Where this goes wrong
State grading goes wrong when teams reduce it to a single pass or fail flag. That hides the reason the behavior matters. A run that edits an unrelated file is a different class of failure from a run that refuses to act when it should. A run that cannot verify because a dependency is unavailable is different from a run that invents verification.
It also goes wrong when the state checks are too narrow. If the harness only checks that the expected file contains a line, the agent can pass while leaving extra writes elsewhere. If the harness only checks that a ticket moved to "ready," the agent can pass while skipping the audit note.
Another failure is grading sequence when state would be enough. Agents may use different valid paths through a task. If the behavior contract is "create a draft refund and request approval," do not require the agent to call getCustomer before listInvoices unless that order protects correctness.
There is a real counterpoint: some work is mostly communicative. Architecture review, incident explanation, and design critique do depend on language. Even there, I want state around the speech. Did the agent cite the actual diff? Did it preserve uncertainty? Did it avoid asserting facts not present in the source material? The words matter, but the harness still needs an evidence boundary.
What I do now
I write expected state before I read the final answer. That small sequencing choice prevents the final answer from persuading me to soften the grade.

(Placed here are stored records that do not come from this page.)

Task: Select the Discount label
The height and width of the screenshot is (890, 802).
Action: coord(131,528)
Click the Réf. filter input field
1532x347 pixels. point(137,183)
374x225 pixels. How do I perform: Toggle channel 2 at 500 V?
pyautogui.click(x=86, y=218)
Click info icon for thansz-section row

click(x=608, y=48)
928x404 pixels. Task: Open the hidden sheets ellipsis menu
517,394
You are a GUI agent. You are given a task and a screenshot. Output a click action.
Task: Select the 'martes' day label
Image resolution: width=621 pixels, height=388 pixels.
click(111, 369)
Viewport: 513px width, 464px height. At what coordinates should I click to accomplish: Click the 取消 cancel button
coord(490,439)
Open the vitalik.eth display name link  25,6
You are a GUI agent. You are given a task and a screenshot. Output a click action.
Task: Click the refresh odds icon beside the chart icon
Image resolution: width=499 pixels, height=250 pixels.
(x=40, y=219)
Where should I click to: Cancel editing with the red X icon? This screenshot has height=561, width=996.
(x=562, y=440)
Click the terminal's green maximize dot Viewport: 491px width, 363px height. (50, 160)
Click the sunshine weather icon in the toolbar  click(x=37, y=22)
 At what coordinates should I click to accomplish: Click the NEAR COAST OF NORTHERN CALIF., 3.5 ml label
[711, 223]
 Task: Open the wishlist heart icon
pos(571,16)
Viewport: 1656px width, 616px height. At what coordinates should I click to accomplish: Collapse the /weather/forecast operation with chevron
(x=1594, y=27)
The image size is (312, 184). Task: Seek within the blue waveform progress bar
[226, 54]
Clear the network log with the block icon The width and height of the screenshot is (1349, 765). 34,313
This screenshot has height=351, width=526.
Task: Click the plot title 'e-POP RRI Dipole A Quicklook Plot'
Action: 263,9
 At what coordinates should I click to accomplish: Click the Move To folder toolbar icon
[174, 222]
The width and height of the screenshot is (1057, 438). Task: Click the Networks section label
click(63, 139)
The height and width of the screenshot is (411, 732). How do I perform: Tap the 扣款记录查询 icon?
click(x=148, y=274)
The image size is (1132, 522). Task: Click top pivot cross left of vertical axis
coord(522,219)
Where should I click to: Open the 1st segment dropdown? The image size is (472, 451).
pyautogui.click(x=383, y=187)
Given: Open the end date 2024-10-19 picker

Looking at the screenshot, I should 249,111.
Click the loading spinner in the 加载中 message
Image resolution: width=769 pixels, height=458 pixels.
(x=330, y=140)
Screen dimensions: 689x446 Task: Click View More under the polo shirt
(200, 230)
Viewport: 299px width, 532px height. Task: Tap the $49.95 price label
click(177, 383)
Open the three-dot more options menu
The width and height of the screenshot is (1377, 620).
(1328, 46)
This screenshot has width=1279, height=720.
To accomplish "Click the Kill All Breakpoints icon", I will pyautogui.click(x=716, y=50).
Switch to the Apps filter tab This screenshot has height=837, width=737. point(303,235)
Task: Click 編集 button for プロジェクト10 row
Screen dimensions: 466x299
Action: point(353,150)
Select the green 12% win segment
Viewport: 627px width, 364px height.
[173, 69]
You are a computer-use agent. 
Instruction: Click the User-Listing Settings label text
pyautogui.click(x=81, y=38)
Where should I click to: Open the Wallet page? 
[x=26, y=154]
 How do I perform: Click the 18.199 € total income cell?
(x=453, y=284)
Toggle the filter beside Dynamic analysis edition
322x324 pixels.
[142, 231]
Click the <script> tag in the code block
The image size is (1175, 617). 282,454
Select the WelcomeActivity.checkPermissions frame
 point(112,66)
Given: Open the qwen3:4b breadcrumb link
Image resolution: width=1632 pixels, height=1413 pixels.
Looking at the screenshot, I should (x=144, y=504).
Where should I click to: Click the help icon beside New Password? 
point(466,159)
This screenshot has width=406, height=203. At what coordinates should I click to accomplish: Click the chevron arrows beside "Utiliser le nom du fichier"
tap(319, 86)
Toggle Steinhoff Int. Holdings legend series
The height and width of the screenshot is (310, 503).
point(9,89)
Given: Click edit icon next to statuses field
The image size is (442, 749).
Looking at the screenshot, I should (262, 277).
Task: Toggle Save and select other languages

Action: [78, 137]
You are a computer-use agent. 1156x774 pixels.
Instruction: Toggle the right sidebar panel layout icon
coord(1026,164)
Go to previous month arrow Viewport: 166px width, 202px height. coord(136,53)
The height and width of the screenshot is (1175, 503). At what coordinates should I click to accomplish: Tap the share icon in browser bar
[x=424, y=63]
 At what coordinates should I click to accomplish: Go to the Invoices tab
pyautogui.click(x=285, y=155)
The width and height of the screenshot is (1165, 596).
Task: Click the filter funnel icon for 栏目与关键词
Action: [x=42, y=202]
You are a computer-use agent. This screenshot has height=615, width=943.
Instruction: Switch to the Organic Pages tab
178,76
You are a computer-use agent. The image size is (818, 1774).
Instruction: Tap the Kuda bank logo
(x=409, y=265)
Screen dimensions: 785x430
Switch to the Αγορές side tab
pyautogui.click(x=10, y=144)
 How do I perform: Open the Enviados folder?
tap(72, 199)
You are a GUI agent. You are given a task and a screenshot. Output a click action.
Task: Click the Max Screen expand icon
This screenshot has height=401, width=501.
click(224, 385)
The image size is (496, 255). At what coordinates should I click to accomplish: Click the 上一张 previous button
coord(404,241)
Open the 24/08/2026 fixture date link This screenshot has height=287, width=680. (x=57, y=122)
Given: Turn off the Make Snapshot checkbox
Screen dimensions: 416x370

For code agents, I check file lists, diffs, test results, generated files, lockfiles, and command outputs. For API agents, I check calls, arguments, idempotency keys, denied permissions, and final resource statuses. For workflow agents, I check drafts, approvals, notifications, and untouched records.
I keep final-message grading narrow. The answer should name what changed, what was verified, what was blocked, and what remains risky. It should not get credit for confidence that the state does not support.
I also preserve bad state as a fixture. If an agent once claimed success after a partial write, I add a regression case where the write tool interrupts after saving the first half of a file. The expected behavior is not poetry. It is to detect the broken state, repair it if permitted, and report what happened.
Closing takeaway
An agent's final message is a witness statement. The state is the evidence.